Block 146: If methodIterator > M, go to block 147, else go back to
block 144.
Block 147: Complexity of test case n has been determined.

FIG. 11 shows a process 150 for determining test hierarchies, according to an embodiment of the invention. The complexity measurements of each test case from process 40 above are used to calculate test hierarchies for each of the N test cases in the regression bucket. In this example, the full cycle is shown, iterating over each of the N test cases. Code coverage metrics are again utilized to understand whether two test cases exercise the same method (e.g., does testToCompare also exercise methodToCompare?). Again, these data are readily obtainable using current code coverage tools. The process 150 includes the following blocks:


Block 151: Set testList = List of all N tests; Set n = 1.
Block 152: Set currentTest = testList(n).
Block 153: Set testHierarchy List(n) = empty list.
Block 154: Set methodInCurrentTestList = list of M methods executed in current tests;
Set testIterator = 1.
Block 155: Set methodIterator = 1.
Block 156: Set testToCompare = testList (testIterator).
Block 157: Set methodToCompare = methodInCurrentTestList (methodIterator).
Block 158: Does testToCompare also exercise methodToCompare? If yes, go to
block 159, else go to block 162.
Block 159: Is testToCompare already in testHierarchy(n)? If yes, go to block 162,
else go to block 160.
Block 160: Look up complexity of testToCompare as computed in process 140.
Block 161: Insert testToCompare in testHierarchy(n), such that elements are in ascending
complexity.
Block 162: methodIterator = methodIterator + 1.
Block 163: Is methodIterator > M? If not, go back to block 157, else go to block
164.
Block 164: testIterator = testIterator + 1.
Block 165: Is testIterator > N? If not, go back to block 155, else go to block 166.
Block 166: n = n + 1.
Block 167: Is n > N? If not, go back to block 152, else go to block 168.
Block 168: Hierarchy generation complete for all N tests.
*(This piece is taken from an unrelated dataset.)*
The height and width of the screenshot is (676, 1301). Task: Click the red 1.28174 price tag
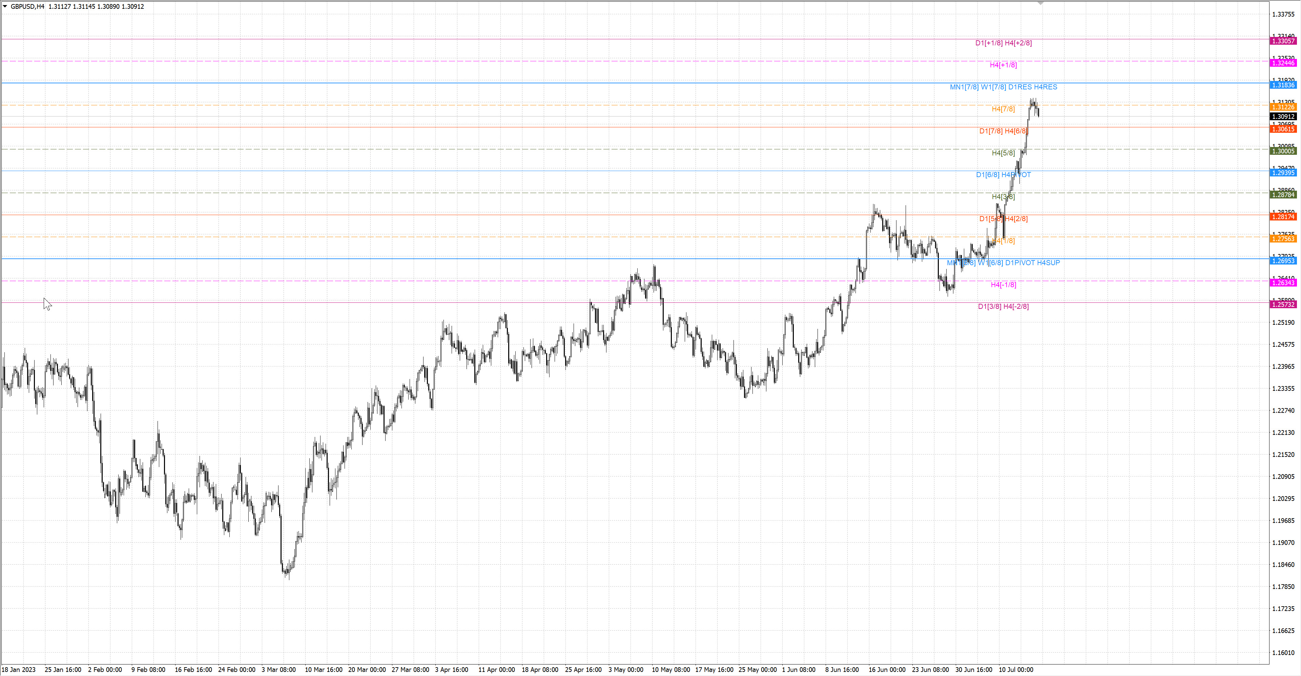1283,217
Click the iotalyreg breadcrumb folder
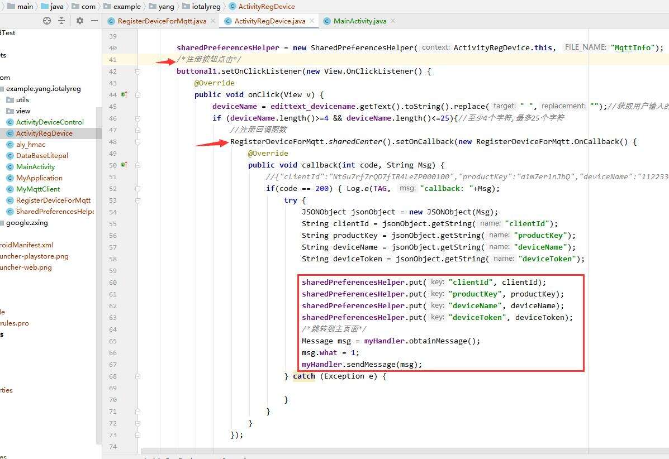The image size is (669, 459). 205,7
As is known to those skilled in the art, the aforementioned example embodiments described above, according to the present invention, can be implemented in many ways, such as program instructions for execution by a processor, as software modules, as computer program product on computer readable media, as logic circuits, as silicon wafers, as integrated circuits, as application specific integrated circuits, as firmware, etc. Though the present invention has been described with reference to certain versions thereof; however, other versions are possible. Therefore, the spirit and scope of the appended claims should not be limited to the description of the preferred versions contained herein.
Those skilled in the art will appreciate that various adaptations and modifications of the just described preferred embodiments can be configured without departing from the scope and spirit of the invention. Therefore, it is to be understood that, within the scope of the appended claims, the invention may be practiced other than as specifically described herein.

Claims

1. A method of software code testing for an automated test execution environment, comprising:

importing test case information into a tooling environment based on code coverage and targeted testing, the test information including test name and code coverage data including classes and methods exercised by the code;

generating a test hierarchy by analyzing the individual test case information;

selecting tests including one or more of: all tests for a full regression run, a subset of tests for basic quality assurance or testing a particular area of functionality, and tests that exercise a recently changed class;

executing selected tests to generate a pass/fail result for each test and correlating the test results; and

performing test failure analysis prioritization to prioritize any failures.